Problem A. Write out the passage of the PostgreSQL book preface between "If there is" and "directly to you.", inclusive, without any alteration.

-------- Selected excerpt

Chapter 13, PostgreSQL JDBC, introduces the JDBC API. It covers basic operations, including executing SQL statements and accessing their results as well as more advanced features such as executing stored procedures and accessing the metainformation of databases and tables.
Chapter 14, PostgreSQL and Hibernate, covers the concept of Object-Relational Mapping, which is introduced using the Hibernate framework. This chapter explains how to execute CRUD operations in Hibernate and fetch strategies and associative mappings and also covers techniques such as caching and pooling for performance optimization.
What you need for this book
In general, PostgreSQL server and client tools do not need an exceptional hardware. PostgreSQL can be installed on almost all modern platforms, including Linux, Windows, and Mac. Also, in the book, when a certain library is needed, the installation instructions are given.
The example provided in this book requires PostgreSQL version 9.4; however, most of the examples can be executed on earlier versions as well. In order to execute the sample code, scripts, and examples provided in the book, you need to have at least a PostgreSQL client tool installed on your machine—preferably psql—and access to a remote server running the PostgreSQL server. In a Windows environment, the cmd.exe command prompt is not very convenient; thus, the user might consider using Cygwin http://www.cygwin.com/ or another alternative such as Powershell.
For some chapters, such as Chapter 13, PostgreSQL JDBC and Chapter 14, PostgreSQL and Hibernate, one needs to install a development kit (JDK). Also, it is convenient to use the NetBeans or Eclipse integrated development environment (IDE).
Who this book is for
If you are a student, database developer, or an administrator interested in developing and maintaining a PostgreSQL database, this book is for you. No knowledge of database programming or administration is necessary.
Conventions
In this book, you will find a number of text styles that distinguish between different kinds of information. Here are some examples of these styles and an explanation of their meaning.
Code words in text, database table names, folder names, filenames, file extensions, pathnames, dummy URLs, user input, and Twitter handles are shown as follows: The customer_service associates the customer and the service relations.
A block of code is set as follows:
carportal_app
>
account
>
account_id
>
Any command-line input or output is written as follows:
SELECT first_name, last_name, service_id FROM customer AS c CROSS JOIN customer_service AS cs WHERE c.customer_id=cs.customer_id AND c.customer_id = 3;
New terms and important words are shown in bold. Words that you see on the screen, for example, in menus or dialog boxes, appear in the text like this: Another option is to use a Linux emulator such as Cygwin and MobaXterm.
Note
Warnings or important notes appear in a box like this.
Tip
Tips and tricks appear like this.
Reader feedback
Feedback from our readers is always welcome. Let us know what you think about this book—what you liked or disliked. Reader feedback is important for us as it helps us develop titles that you will really get the most out of.
To send us general feedback, simply e-mail <[email protected]>, and mention the book's title in the subject of your message.
If there is a topic that you have expertise in and you are interested in either writing or contributing to a book, see our author guide at www.packtpub.com/authors.
Customer support
Now that you are the proud owner of a Packt book, we have a number of things to help you to get the most from your purchase.
Downloading the example code
You can download the example code files from your account at http://www.packtpub.com for all the Packt Publishing books you have purchased. If you purchased this book elsewhere, you can visit http://www.packtpub.com/support and register to have the files e-mailed directly to you.

----------------
-------- Information supplied

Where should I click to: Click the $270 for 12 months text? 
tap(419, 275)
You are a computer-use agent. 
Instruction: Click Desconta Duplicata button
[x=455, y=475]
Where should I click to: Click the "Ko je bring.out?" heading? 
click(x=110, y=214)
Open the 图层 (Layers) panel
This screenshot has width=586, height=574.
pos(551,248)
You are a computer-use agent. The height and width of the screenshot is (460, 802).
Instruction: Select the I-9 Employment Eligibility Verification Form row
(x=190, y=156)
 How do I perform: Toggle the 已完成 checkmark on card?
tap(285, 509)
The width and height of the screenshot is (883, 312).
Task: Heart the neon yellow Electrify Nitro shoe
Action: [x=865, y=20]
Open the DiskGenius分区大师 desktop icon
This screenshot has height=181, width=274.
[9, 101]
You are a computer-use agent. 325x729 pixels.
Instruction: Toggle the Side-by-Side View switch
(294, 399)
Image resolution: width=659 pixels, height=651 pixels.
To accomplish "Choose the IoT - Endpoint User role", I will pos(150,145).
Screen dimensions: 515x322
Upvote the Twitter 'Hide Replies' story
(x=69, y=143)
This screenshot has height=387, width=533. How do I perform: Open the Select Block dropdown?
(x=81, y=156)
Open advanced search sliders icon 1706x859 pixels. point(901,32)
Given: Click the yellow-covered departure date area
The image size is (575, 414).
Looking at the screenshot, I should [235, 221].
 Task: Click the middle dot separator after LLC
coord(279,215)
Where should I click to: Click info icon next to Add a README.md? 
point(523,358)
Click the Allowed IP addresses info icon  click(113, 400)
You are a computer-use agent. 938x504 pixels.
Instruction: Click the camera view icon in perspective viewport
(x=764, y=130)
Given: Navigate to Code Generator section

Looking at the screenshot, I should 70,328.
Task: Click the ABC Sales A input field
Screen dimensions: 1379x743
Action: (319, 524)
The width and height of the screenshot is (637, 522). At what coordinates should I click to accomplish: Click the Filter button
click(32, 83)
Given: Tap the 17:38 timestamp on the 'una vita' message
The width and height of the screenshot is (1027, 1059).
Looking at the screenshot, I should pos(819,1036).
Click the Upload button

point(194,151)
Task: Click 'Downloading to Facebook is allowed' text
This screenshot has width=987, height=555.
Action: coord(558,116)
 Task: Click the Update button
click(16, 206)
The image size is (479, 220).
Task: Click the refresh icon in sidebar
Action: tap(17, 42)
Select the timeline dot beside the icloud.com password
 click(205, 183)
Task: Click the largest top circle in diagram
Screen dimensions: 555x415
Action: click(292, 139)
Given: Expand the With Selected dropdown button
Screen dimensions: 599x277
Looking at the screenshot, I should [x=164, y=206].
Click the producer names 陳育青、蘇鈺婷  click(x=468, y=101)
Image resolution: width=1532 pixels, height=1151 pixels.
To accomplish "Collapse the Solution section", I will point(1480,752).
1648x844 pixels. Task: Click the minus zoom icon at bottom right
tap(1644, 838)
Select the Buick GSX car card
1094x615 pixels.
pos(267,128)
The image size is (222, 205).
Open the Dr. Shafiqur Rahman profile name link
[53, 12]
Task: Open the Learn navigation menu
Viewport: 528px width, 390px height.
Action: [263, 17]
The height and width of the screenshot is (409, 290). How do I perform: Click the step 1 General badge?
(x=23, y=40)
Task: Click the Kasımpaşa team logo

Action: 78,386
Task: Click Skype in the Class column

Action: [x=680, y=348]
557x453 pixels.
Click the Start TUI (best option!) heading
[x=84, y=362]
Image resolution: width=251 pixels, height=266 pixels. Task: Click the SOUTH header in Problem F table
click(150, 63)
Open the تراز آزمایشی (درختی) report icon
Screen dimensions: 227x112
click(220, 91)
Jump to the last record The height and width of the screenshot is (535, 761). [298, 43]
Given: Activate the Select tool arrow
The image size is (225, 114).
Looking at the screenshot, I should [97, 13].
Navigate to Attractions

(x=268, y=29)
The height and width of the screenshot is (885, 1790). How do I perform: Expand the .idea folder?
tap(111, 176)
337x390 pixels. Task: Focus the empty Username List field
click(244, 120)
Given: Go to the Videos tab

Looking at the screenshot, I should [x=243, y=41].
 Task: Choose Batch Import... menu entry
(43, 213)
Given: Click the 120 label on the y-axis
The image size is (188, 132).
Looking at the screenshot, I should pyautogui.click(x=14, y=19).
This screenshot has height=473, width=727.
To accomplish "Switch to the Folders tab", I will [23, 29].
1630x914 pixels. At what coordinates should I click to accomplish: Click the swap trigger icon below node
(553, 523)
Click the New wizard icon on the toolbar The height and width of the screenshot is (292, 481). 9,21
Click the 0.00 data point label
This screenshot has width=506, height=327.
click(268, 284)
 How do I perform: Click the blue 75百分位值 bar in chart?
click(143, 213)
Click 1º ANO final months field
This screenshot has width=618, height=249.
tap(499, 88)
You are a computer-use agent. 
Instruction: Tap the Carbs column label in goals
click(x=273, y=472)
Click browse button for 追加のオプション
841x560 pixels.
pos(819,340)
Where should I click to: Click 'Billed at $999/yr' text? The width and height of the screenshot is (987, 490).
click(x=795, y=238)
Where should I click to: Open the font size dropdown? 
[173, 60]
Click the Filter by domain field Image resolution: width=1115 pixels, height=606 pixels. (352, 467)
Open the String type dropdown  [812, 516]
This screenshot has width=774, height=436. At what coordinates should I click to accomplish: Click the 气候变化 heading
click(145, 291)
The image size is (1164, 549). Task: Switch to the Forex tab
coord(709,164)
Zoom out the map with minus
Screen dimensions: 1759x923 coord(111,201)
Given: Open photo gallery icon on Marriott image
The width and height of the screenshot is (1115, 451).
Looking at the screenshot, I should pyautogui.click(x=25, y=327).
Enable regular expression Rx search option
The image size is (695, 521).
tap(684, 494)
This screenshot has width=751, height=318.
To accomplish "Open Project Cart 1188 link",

----------------

Problem B. Give again, word for word, the records from their very first line through the line holding "pos(551,248)", inclusive.

Response A.
If there is a topic that you have expertise in and you are interested in either writing or contributing to a book, see our author guide at www.packtpub.com/authors.
Customer support
Now that you are the proud owner of a Packt book, we have a number of things to help you to get the most from your purchase.
Downloading the example code
You can download the example code files from your account at http://www.packtpub.com for all the Packt Publishing books you have purchased. If you purchased this book elsewhere, you can visit http://www.packtpub.com/support and register to have the files e-mailed directly to you.

Response B.
Where should I click to: Click the $270 for 12 months text? 
tap(419, 275)
You are a computer-use agent. 
Instruction: Click Desconta Duplicata button
[x=455, y=475]
Where should I click to: Click the "Ko je bring.out?" heading? 
click(x=110, y=214)
Open the 图层 (Layers) panel
This screenshot has width=586, height=574.
pos(551,248)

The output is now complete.